The BJP’s promise of pension for farmers sounds too good to be true. It will perhaps be a contributory pension scheme but small and marginal farmers have hardly any surplus and they may find even small contributions to be unaffordable.
The manifesto promises to bring additional 20 lakh hectares of hilly, tribal and rain-fed areas under organic farming. Linking of goshalas to the promotion of organic farming may improve the viability of both. The real challenge for organic farmers is marketing. Unless they get an additional price for organic produce, they are unlikely to continue as organic farmers.
The chapter on agriculture in the manifesto is aptly named as doubling farmers’ income, which has been the dominant theme since its announcement by the Prime Minister at Bareilly on February 28, 2016. In the first four years, the growth of gross value added (GVA) at basic prices from the “agriculture, forestry and fishing” was 2.9 percent. If the income of agricultural households has to be doubled by 2022, it will have to grow by 15 percent in the remaining years up to 2022.
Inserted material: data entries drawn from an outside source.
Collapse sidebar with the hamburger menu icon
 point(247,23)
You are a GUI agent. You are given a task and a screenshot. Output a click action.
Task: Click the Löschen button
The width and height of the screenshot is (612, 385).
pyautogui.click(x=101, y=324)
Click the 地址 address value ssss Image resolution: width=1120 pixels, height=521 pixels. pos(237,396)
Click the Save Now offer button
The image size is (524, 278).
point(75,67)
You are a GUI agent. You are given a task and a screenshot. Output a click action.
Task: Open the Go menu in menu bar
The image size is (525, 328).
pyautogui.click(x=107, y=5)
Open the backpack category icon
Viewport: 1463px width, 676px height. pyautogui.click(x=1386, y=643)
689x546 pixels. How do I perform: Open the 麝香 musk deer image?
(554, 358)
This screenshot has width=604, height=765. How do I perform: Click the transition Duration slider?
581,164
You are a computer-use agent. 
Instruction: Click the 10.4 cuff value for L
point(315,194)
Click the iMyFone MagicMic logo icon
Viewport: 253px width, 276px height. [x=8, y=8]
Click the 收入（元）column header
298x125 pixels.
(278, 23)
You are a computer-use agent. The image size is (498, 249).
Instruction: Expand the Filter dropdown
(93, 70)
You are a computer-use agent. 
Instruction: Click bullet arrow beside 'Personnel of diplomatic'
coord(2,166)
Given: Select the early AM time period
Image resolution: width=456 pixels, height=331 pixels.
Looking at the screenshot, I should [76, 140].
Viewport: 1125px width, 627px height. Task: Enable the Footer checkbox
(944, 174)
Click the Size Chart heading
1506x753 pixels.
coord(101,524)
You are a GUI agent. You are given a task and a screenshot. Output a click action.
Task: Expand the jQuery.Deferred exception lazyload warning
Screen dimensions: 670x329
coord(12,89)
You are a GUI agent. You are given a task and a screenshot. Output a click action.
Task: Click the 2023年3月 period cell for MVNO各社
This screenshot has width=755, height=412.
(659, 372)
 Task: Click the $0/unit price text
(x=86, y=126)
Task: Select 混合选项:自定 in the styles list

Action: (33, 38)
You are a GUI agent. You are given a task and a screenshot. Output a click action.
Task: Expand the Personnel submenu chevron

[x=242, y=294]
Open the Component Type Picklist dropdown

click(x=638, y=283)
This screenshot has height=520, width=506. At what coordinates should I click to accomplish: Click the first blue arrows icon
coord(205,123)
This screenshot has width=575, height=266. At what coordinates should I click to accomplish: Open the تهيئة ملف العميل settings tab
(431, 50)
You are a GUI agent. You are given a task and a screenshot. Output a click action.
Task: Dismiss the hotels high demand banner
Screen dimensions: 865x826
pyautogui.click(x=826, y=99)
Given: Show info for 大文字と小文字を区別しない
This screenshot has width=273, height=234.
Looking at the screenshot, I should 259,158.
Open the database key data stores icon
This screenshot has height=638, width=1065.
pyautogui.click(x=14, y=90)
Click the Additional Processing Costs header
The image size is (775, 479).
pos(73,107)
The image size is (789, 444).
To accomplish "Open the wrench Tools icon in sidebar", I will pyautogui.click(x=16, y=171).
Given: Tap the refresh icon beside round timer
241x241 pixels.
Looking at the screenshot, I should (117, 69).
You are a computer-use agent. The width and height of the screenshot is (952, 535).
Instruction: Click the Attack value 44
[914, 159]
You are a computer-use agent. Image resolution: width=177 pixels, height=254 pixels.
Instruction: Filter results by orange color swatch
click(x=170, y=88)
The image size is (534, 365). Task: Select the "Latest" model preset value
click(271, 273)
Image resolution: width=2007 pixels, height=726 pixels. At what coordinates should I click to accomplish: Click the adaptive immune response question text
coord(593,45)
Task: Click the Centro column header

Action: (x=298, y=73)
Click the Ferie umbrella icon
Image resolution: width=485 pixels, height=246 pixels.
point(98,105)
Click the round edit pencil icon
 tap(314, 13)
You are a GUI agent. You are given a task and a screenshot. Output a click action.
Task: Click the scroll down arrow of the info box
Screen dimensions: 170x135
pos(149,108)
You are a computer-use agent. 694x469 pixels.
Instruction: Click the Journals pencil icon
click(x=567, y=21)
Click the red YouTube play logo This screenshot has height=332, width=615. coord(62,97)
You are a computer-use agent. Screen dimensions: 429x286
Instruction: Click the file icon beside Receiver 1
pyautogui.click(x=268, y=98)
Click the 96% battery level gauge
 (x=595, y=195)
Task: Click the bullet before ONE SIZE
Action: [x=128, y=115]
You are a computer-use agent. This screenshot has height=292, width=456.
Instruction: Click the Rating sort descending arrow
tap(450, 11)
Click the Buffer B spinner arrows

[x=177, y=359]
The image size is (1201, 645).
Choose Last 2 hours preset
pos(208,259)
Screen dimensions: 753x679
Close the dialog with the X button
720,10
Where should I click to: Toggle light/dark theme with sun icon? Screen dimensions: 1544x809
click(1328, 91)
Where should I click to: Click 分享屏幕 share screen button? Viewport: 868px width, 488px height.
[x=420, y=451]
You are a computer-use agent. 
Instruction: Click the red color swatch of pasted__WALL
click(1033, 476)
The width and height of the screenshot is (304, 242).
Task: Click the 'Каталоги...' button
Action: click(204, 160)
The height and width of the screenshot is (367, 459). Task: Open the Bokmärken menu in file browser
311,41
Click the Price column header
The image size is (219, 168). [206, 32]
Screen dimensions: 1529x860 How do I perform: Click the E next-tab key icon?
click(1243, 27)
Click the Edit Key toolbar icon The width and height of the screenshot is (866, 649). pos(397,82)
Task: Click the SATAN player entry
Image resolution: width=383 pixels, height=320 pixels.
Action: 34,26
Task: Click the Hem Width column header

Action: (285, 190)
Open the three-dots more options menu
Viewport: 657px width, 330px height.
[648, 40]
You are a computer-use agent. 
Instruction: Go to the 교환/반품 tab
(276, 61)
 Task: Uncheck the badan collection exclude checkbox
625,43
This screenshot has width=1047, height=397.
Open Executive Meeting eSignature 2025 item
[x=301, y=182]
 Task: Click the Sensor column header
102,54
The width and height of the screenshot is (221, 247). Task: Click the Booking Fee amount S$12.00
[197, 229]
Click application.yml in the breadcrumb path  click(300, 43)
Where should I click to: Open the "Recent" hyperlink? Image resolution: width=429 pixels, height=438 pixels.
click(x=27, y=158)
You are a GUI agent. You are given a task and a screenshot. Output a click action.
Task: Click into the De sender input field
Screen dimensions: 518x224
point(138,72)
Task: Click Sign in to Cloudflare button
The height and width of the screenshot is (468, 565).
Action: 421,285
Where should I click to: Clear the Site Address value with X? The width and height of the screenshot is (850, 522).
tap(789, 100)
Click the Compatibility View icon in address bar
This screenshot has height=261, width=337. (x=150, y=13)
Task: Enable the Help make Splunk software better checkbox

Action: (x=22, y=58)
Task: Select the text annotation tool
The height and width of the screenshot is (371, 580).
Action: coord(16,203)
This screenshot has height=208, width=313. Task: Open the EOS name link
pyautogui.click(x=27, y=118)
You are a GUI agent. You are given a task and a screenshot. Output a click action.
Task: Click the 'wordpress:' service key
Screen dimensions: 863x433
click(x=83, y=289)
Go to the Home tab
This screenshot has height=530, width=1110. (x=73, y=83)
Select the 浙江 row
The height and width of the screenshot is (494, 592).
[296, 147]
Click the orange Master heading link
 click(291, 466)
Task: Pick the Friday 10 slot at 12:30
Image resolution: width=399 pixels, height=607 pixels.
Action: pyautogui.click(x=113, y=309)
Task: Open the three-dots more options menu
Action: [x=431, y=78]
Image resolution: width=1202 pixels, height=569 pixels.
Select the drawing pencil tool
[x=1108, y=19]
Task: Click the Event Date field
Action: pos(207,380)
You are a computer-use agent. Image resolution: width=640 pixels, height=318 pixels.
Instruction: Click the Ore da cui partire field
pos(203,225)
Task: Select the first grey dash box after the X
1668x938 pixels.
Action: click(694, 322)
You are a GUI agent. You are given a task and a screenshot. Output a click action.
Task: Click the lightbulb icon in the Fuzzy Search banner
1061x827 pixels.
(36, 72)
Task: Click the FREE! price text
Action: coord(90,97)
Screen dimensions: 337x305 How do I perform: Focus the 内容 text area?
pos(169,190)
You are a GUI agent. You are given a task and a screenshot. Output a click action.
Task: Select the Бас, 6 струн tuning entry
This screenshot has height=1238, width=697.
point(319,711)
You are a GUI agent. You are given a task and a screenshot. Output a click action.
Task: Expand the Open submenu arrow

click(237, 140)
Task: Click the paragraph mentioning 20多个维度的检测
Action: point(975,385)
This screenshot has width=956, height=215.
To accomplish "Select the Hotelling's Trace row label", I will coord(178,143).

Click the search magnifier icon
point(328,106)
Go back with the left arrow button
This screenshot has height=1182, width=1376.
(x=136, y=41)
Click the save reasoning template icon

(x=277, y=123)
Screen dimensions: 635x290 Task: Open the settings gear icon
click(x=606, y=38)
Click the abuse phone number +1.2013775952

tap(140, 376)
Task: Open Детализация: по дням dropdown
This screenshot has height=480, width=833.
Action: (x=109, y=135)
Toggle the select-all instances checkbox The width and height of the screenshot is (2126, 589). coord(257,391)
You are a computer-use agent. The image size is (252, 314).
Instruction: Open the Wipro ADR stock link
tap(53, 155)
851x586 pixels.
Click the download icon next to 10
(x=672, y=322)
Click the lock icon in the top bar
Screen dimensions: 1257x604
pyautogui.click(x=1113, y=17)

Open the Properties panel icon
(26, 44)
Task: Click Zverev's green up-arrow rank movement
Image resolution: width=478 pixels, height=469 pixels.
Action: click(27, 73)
The manifesto seems to ignore the daunting task ahead in achieving such a high growth rate in the run-up to 2022. If Skymet’s forecast of deficient monsoon this year comes true, the income of farmers may, in fact, go down.
It seems that both the BJP and Congress have accepted that it is not possible to deliver MSP to farmers of all crops. The manifestos, therefore, promises to enable market avenues for the realisation of the MSP.
Hit by the downturn in global prices, drought in 2014-15 and 2015-16, deficient rainfall in large parts of India in 2018-19 and lingering effect of demonetisation, farmers’ incomes have taken a hit in the last three years. If the promise to invest Rs 25 lakh crore is actually kept, Indian agriculture would be less affected by external shocks.Siraj Hussain is a Visiting Senior Fellow at ICRIER. He retired as Union Agriculture Secretary.